[Stored data entries]
+===+
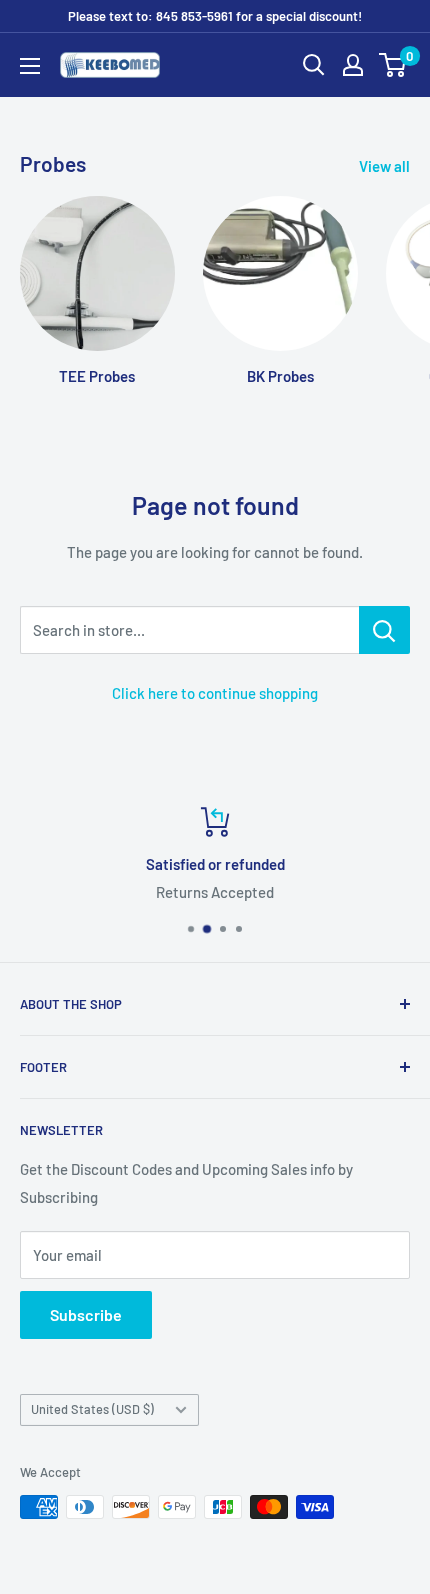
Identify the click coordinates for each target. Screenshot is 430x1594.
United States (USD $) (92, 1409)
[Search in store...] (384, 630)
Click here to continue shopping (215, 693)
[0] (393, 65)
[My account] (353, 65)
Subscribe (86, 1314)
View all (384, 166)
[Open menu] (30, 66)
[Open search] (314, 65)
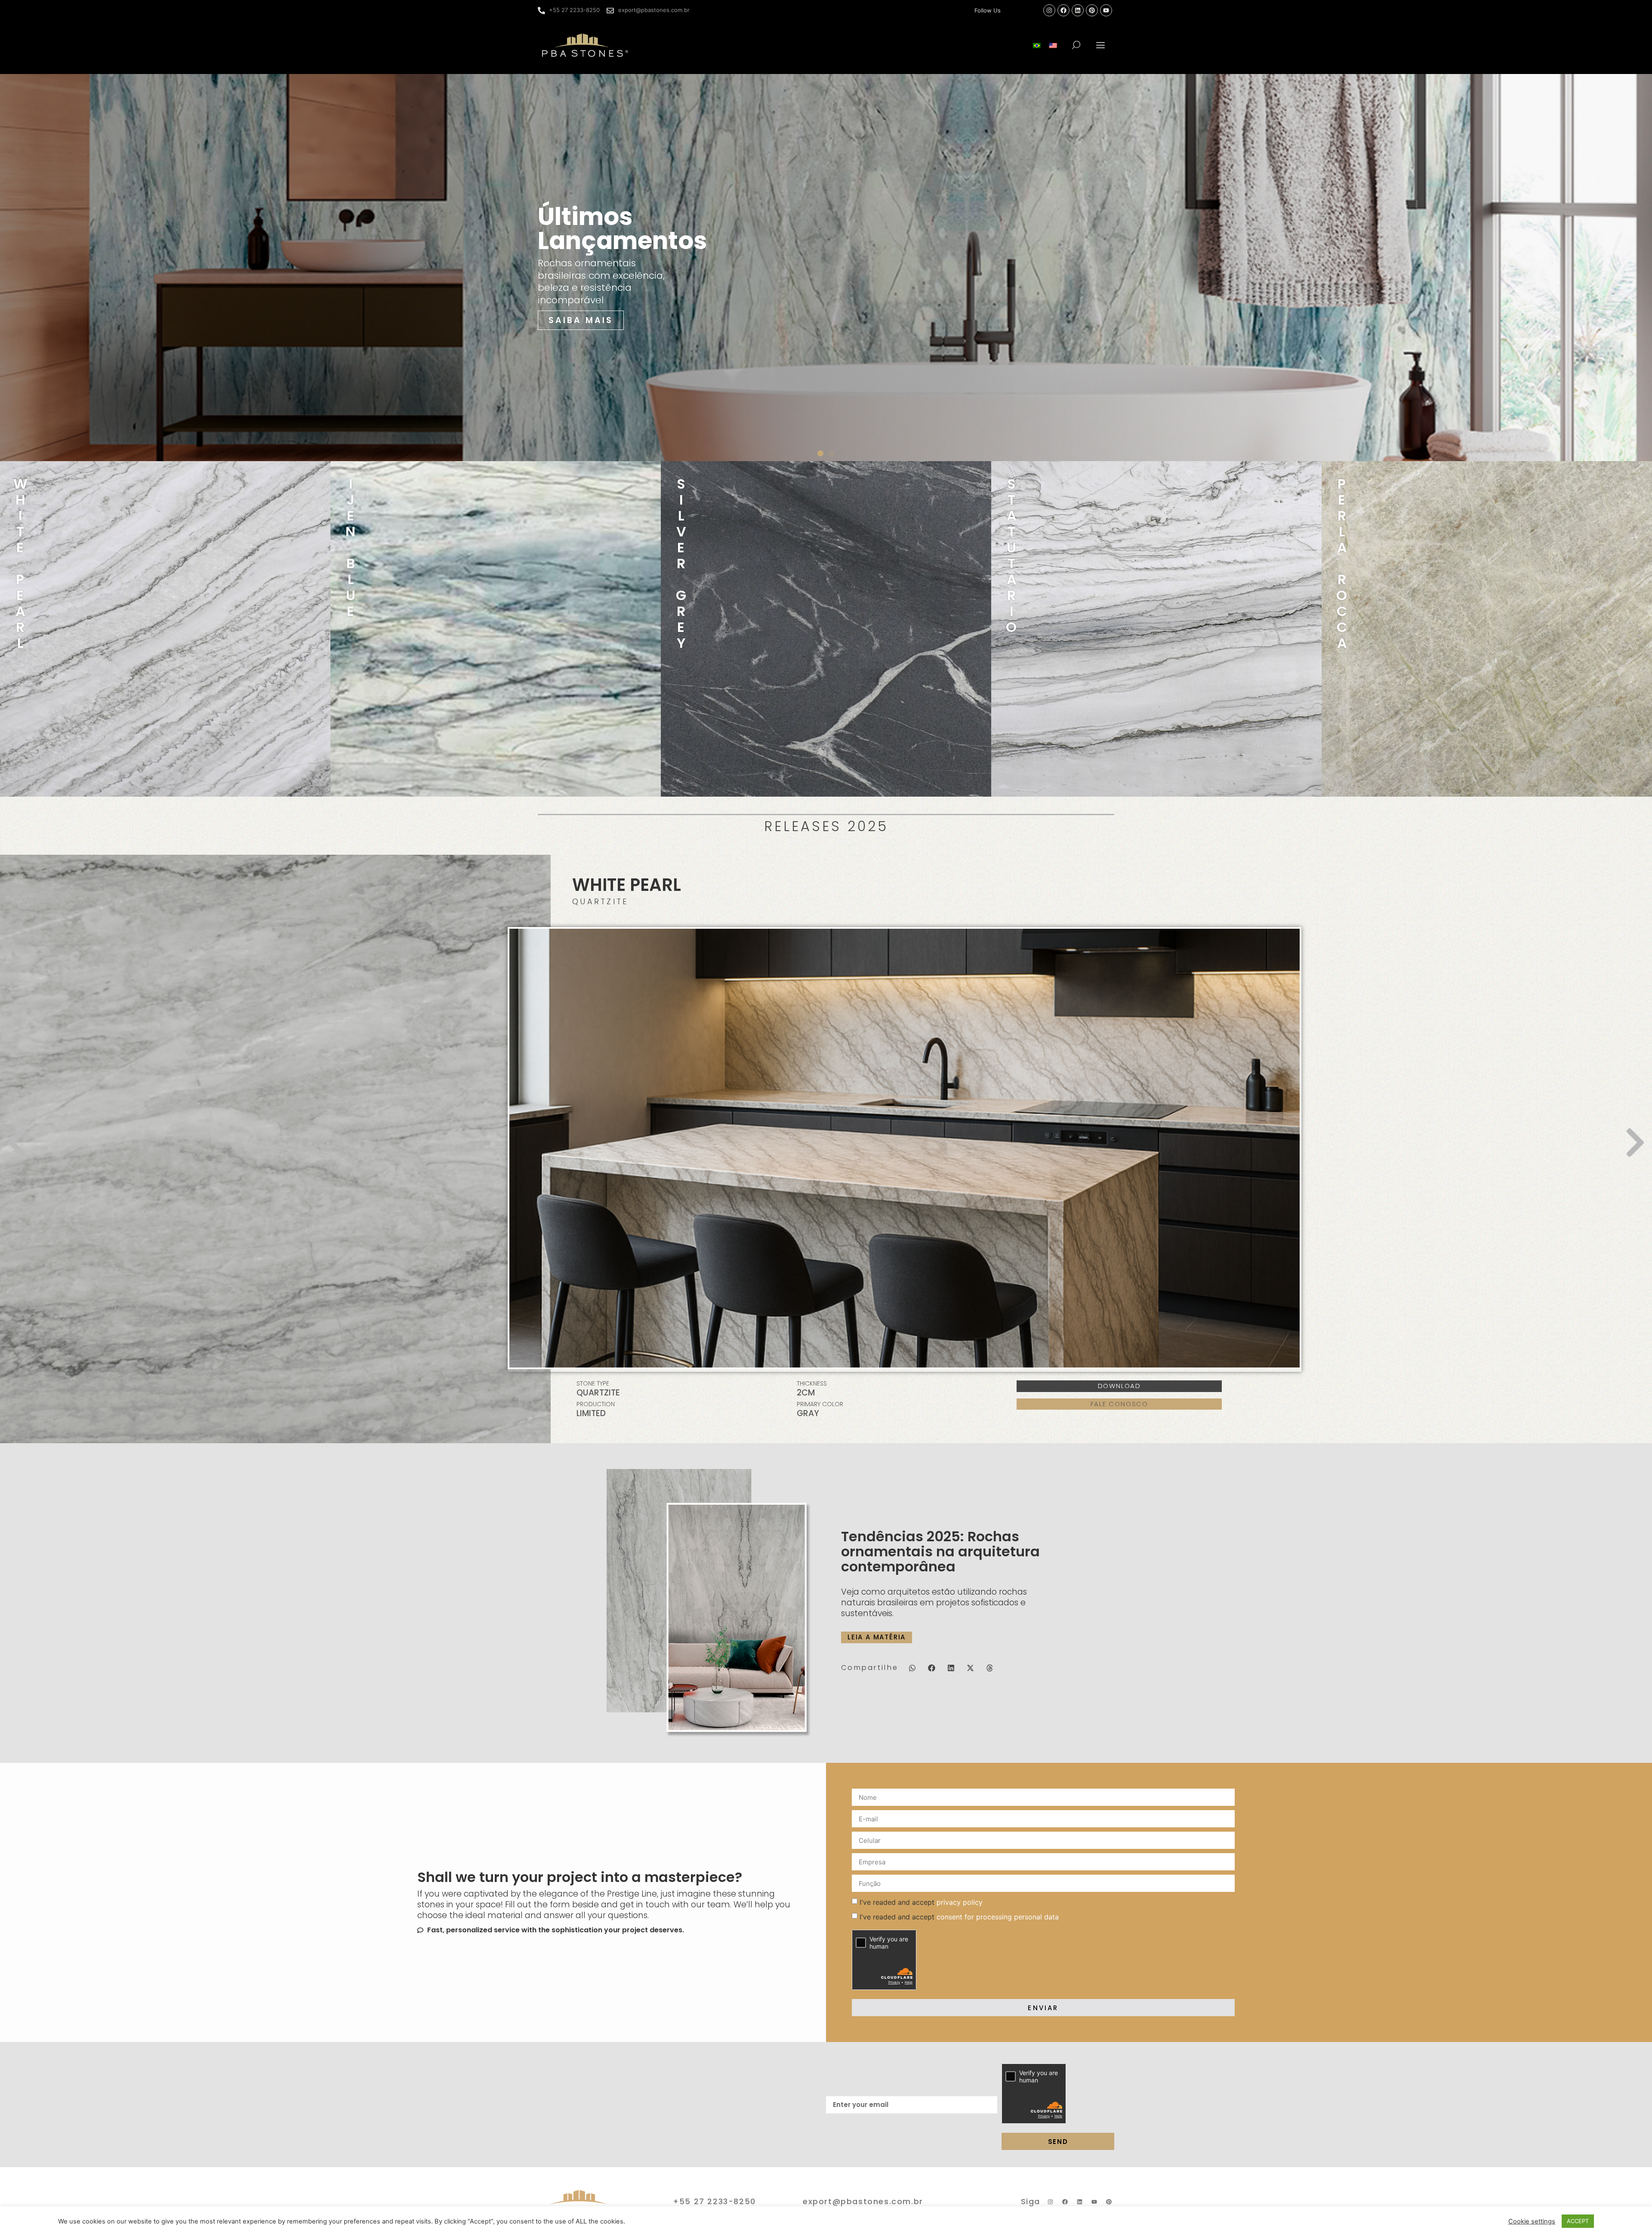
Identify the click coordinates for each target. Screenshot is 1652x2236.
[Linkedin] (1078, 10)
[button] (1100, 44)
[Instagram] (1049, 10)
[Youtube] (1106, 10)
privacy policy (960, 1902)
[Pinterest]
+===+
** EXERCISE DESCRIPTION **
Using the entries above, give the number of lines that include "target", with no added words.

** RESPONSE FOR THIS EXERCISE **
2